**Item position entries**:
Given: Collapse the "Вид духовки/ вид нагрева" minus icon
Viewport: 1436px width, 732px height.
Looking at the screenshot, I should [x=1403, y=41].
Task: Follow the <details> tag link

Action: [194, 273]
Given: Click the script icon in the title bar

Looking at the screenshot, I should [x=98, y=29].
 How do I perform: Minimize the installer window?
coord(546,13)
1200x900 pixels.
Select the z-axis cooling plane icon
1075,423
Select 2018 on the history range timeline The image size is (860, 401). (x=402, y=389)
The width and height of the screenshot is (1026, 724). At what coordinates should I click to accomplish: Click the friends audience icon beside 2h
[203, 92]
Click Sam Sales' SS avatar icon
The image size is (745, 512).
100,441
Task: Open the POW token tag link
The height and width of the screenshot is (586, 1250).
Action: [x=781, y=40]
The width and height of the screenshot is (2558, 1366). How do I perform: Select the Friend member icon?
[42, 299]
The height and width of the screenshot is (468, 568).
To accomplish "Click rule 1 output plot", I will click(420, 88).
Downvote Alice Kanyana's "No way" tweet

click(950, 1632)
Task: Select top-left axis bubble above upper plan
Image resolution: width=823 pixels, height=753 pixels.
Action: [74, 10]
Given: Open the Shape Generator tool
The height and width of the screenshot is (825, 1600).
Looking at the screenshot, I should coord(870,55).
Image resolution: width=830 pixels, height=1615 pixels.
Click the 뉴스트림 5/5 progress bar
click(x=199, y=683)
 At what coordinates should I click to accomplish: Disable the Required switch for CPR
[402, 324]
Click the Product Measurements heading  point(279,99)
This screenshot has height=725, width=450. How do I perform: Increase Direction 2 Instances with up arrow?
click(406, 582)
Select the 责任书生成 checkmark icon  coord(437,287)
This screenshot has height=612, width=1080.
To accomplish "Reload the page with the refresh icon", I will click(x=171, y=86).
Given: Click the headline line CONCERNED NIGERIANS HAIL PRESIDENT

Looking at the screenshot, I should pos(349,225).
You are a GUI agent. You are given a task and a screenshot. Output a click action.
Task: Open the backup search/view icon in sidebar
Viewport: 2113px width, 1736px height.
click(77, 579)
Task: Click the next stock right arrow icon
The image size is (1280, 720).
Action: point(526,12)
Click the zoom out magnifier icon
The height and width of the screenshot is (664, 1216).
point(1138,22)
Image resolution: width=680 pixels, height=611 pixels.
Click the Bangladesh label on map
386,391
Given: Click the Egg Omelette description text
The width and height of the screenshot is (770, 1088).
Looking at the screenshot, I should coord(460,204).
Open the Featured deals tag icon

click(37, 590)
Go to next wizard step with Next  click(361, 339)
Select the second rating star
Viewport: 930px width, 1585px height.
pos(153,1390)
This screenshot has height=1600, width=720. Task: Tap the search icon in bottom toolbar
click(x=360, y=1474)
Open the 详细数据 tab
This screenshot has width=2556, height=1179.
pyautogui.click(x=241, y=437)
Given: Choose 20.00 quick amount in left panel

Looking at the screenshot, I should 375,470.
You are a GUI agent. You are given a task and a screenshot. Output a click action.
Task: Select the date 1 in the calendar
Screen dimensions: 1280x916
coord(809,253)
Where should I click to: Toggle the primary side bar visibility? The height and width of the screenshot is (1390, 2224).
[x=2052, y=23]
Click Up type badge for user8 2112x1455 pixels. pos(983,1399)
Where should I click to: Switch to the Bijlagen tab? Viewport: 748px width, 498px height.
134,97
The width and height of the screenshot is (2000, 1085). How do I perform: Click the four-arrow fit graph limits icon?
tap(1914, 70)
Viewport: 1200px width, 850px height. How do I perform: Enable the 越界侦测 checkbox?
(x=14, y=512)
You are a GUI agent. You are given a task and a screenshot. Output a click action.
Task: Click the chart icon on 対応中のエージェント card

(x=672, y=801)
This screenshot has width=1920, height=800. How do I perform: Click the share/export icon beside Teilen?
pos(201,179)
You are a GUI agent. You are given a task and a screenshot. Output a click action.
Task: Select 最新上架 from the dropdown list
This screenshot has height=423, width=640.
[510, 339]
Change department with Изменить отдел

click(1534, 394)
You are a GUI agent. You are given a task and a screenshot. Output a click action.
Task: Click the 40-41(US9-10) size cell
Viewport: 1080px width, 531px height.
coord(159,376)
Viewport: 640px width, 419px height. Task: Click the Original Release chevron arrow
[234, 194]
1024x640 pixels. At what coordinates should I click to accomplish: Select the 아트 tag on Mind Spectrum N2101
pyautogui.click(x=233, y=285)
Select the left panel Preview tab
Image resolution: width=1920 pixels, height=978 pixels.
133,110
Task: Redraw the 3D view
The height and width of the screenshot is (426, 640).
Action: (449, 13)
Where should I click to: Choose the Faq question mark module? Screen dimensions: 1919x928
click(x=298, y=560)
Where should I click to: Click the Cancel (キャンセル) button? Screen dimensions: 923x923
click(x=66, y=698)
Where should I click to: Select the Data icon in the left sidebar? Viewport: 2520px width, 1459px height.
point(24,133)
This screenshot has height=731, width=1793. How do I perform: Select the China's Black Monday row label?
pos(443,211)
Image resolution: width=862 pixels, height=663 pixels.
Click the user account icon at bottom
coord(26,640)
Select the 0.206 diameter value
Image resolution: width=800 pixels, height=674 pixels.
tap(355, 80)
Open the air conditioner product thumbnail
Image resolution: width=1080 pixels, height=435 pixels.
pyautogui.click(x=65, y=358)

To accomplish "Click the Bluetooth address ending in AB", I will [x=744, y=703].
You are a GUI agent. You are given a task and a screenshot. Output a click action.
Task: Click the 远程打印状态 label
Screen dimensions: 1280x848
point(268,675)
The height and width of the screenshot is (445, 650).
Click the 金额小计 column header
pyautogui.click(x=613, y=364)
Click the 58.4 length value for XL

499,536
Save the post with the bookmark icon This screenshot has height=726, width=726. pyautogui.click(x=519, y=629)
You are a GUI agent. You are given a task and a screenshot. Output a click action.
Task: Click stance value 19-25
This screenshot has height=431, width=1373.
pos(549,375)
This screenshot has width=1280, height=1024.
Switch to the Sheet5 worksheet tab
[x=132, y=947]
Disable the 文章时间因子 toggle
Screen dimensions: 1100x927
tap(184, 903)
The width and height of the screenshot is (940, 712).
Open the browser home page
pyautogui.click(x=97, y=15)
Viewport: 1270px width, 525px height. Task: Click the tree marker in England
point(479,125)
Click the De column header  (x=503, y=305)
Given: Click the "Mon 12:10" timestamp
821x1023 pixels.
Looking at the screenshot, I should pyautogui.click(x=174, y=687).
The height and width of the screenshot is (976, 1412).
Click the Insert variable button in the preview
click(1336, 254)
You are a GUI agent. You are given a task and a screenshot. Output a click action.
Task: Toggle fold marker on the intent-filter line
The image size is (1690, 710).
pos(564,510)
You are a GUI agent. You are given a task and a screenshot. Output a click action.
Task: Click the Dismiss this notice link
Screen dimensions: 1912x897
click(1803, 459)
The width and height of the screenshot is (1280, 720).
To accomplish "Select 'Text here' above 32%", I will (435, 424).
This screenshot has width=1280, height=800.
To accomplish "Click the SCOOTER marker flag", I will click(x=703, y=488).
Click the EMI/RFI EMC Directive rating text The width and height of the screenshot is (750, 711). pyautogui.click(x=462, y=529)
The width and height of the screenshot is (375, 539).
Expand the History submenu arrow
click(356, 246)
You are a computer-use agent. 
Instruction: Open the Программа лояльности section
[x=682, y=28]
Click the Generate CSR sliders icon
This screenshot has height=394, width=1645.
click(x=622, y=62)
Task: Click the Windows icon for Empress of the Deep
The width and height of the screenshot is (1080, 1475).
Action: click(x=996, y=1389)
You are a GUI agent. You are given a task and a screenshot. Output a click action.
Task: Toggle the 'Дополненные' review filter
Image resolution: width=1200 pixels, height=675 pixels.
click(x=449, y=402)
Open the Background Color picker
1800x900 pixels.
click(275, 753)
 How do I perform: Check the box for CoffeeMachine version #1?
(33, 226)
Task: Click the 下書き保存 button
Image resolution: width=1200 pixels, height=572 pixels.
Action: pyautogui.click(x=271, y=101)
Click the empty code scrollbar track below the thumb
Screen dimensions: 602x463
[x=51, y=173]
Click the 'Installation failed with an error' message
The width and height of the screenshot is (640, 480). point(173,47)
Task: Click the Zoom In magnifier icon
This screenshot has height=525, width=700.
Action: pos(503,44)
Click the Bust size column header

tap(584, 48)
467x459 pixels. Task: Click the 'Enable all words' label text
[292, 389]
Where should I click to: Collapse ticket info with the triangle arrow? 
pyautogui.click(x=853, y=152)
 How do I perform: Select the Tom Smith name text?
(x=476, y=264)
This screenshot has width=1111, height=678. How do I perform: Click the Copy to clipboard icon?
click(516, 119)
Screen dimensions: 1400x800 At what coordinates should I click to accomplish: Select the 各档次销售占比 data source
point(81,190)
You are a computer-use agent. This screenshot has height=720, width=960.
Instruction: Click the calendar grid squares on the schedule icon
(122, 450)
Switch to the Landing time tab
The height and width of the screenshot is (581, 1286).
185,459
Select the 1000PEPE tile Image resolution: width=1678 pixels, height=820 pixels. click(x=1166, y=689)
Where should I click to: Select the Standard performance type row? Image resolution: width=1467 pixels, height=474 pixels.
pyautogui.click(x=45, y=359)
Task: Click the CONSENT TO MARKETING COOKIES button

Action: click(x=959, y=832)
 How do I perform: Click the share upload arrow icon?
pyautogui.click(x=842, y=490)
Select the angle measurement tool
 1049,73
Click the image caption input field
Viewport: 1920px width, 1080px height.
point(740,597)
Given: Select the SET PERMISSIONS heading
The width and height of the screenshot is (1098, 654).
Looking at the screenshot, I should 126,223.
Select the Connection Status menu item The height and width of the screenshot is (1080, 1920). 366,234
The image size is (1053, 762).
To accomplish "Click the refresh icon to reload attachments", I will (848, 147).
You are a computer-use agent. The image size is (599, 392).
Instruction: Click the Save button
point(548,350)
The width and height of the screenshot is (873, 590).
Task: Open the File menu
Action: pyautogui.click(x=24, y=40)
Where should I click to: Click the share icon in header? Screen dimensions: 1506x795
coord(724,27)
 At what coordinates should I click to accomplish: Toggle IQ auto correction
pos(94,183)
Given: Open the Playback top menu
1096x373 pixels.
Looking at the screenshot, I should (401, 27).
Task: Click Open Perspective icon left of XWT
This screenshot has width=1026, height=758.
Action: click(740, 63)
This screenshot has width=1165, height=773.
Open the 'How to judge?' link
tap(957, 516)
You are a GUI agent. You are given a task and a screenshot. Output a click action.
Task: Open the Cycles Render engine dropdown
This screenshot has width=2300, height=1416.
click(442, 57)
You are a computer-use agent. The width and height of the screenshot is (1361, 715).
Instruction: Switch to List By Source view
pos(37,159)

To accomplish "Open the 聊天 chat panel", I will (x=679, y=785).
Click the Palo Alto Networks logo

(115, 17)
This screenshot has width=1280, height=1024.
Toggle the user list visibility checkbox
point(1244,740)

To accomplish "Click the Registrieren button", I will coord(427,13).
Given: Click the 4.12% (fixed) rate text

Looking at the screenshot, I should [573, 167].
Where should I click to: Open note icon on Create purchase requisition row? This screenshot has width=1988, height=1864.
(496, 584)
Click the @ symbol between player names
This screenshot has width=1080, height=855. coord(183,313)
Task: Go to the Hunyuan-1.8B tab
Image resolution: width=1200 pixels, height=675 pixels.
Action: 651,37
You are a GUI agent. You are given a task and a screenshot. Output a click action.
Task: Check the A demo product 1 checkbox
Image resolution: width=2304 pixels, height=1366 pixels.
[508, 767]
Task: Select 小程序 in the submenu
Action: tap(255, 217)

**Given instruction**: From the records above, filter out and copy every line that contains the word "dimensions", matching its case exactly.

**Reply**:
Screen dimensions: 1280x916
Where should I click to: Choose the Faq question mark module? Screen dimensions: 1919x928
Where should I click to: Click the Cancel (キャンセル) button? Screen dimensions: 923x923
Screen dimensions: 1280x848
Screen dimensions: 1100x927
Screen dimensions: 1912x897
Screen dimensions: 602x463
Screen dimensions: 1400x800 At what coordinates should I click to accomplish: Select the 各档次销售占比 data source
Where should I click to: Click the share icon in header? Screen dimensions: 1506x795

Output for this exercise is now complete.